Neural Memory Networks for Robust Classification of Seizure Type
Ahmedt-Aristizabal, David, Fernando, Tharindu, Denman, Simon, Petersson, Lars, Aburn, Matthew J., Fookes, Clinton
Classification of seizure type is a key step in the clinical process for evaluating an individual who presents with seizures. It determines the course of clinical diagnosis and treatment, and its impact stretches beyond the clinical domain to epilepsy research and the development of novel therapies. Automated identification of seizure type may facilitate understanding of the disease, and seizure detection and prediction has been the focus of recent research that has sought to exploit the benefits of machine learning and deep learning architectures.

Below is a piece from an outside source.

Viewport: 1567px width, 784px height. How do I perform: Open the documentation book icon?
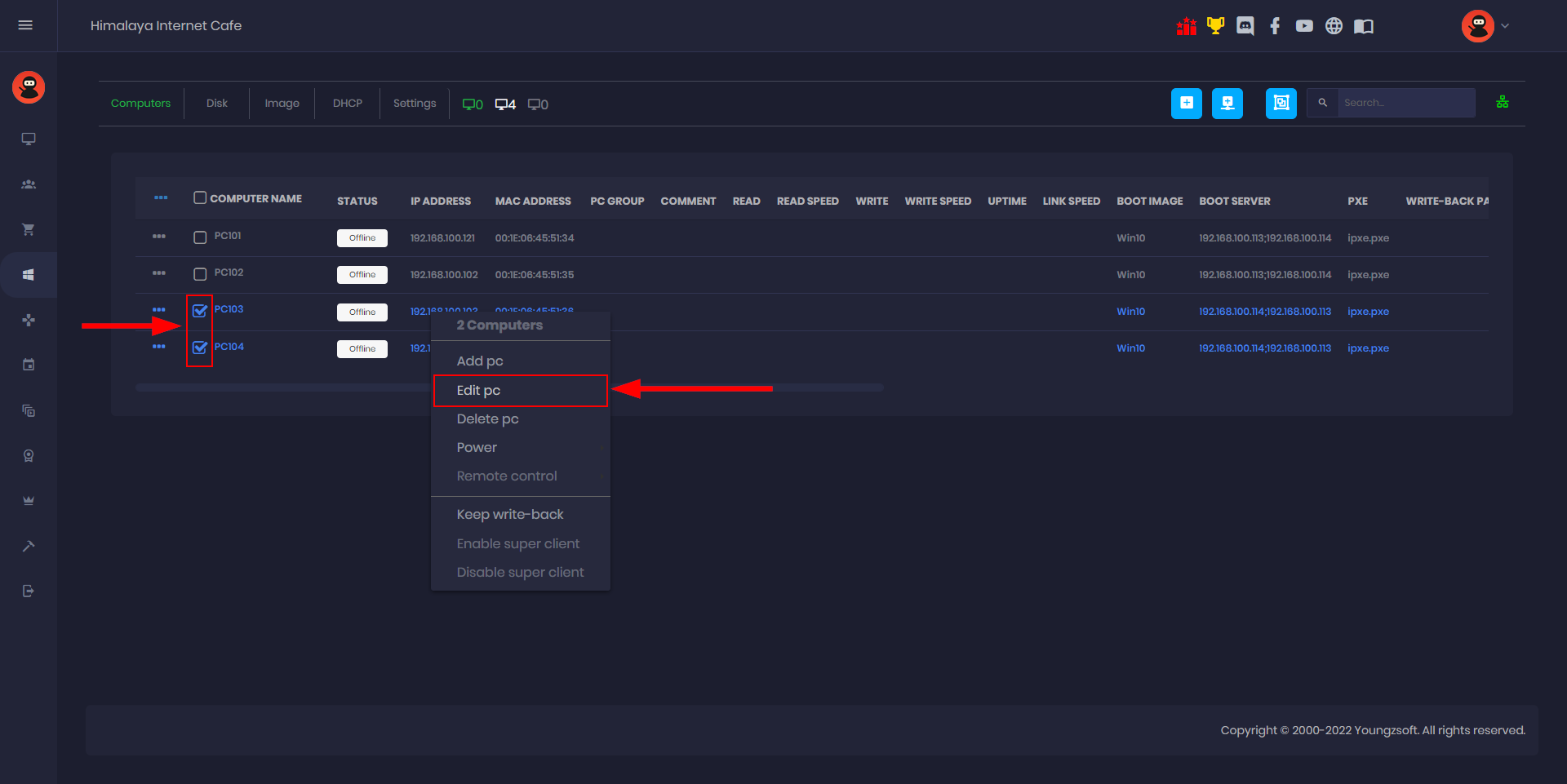pos(1363,25)
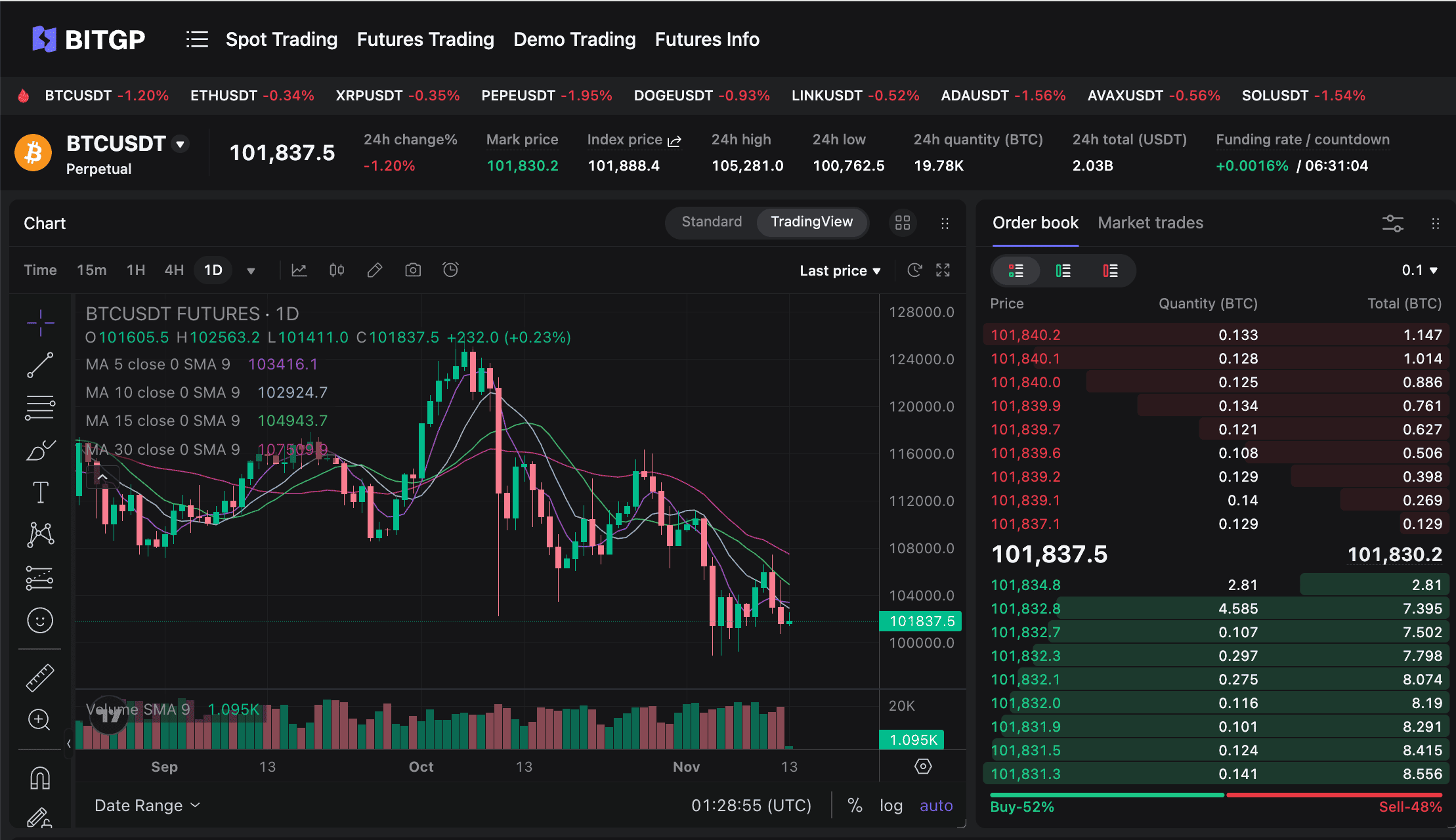The width and height of the screenshot is (1456, 840).
Task: Toggle logarithmic scale on the chart
Action: click(891, 805)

Nevertheless, there is not yet a definitive solution for automating the classification of seizure type, a task that must currently be performed by an expert epileptologist. Inspired by recent advances in neural memory networks (NMNs), we introduce a novel approach for the classification of seizure type using electrophysiological data. We first explore the performance of traditional deep learning techniques which use convolutional and recurrent neural networks, and enhance these architectures by using external memory modules with trainable neural plasticity. We show that our model achieves a state-of-the-art weighted F1 score of 0.945 for seizure type classification on the TUH EEG Seizure Corpus with the IBM TUSZ preprocessed data. This work highlights the potential of neural memory networks to support the field of epilepsy research, along with biomedical research and signal analysis more broadly.